Interactive Instruction and Authentic Engagement – deepening understanding (25-40 minutes):

• Allow time for students to complete assignment. Take roll during this time.

• Discuss vocabulary words to ensure student understanding.

• Students will read James Baldwin’s essay “My Dungeon Shook.”

• Introduce the concept of parallelism. Use Parallelism powerpoint to instruct.

o PURPOSE ONE: As you read, look for examples of parallelism.

• Before beginning to read, tell students about James Baldwin. Advise them to take notes.

o His father was a minister (which is what Baldwin means in “My Dungeon Shook” when he describes his father as being “holy.”)

o He lived in Europe for most of the 1950s.

o He learned much about writing from Richard Wright who was an African-Americanauthor of sometimes controversial novels, short stories, poems, and non-fiction. Much of his literature concerns racial themes, especially those involving the plight of African-Americans during the late 19th to mid-20th centuries. His work helped redefine discussions of race relations in America in the mid-20th century.

o He wrote novels such as Go Tell it On the Mountain and If Beale Street Could Talk.

o His essays are some of the greatest American essays written in the twentieth century; they often deal with issures of race, identity, and African American rights.

• “My Dungeon Shook” was published at the height of the civil rights movement in 1962, five years after the photo of Elizabeth Eckford was taken. Baldwin wrote the essay on the 100th anniversary of Abraham Lincoln’s signing of the Emancipation Procoamation.

o PURPOSE 2: As you read, think about why Baldwin wrote the essay on that anniversary.

• This essay is written as a letter from an African American man to his nephew. The essay is both personal and political, meant to be read not only by Baldwin’s nephew, but also by a wider public.

o PURPOSE 3: As you read, think about the photo of Elizabeth Eckford trying to integrate Little Rock Central High School.

• Hand out the “My Dungeon Shook” Study Guide. Students should use these questions to guide their reading. Go over the terms literal, interpretive, and evaluative. Take notes. Label “Types of Questions”

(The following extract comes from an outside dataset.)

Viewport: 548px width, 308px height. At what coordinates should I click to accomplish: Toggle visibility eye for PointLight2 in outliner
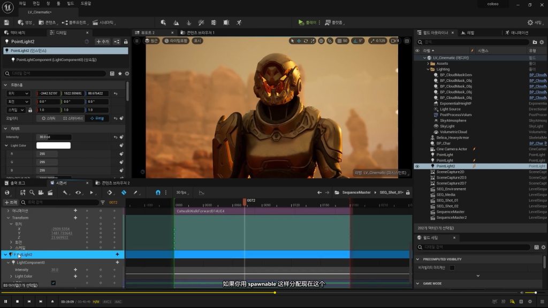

o Literal – the answer can be found directly in the text

o Interpretive - An interpretive question asks that you interpret the text: Take what you know from the text and give it meaning through your own inferences (educated guesses)

Answers cannot be found DIRECTLY in the text alone!

o Evaluative - Evaluative questions deal with judgment, value and choice.

Ask you to make and defend judgments and choices:

What do you think about…?

What is your opinion on…?

• Distribute Annotation Handout and Rubric. Discuss annotation. Advise students to look at the rubric. Mark the text as you read. The text, along with annotations will be taken up and scored. This process is an expected part of this class which will be practiced with each reading.

• Advise students that they will probably need to read the piece more than once, especially portions of the essay that are particularly troubling or confusing.

• Allow time for reading and completion of annotations/study guide.

• Discuss as a class, after students have had time to complete reading and work.

o Help students to see that this essay was constructed for a purpose.

o Help students to see the essay as an argument in the context of the Civil RightsMovement.

o “Please try to be clear, dear James, through the strom which rages about your youthful head today, about the reality which lies behind the words acceptance and integration,” for example. How does this relate to the Civil rights Movement? It refers to the social and political turmoil that was gripping the US at the time.

o Talk about all of the questions on the study guide.

o What other issues does the essay raise?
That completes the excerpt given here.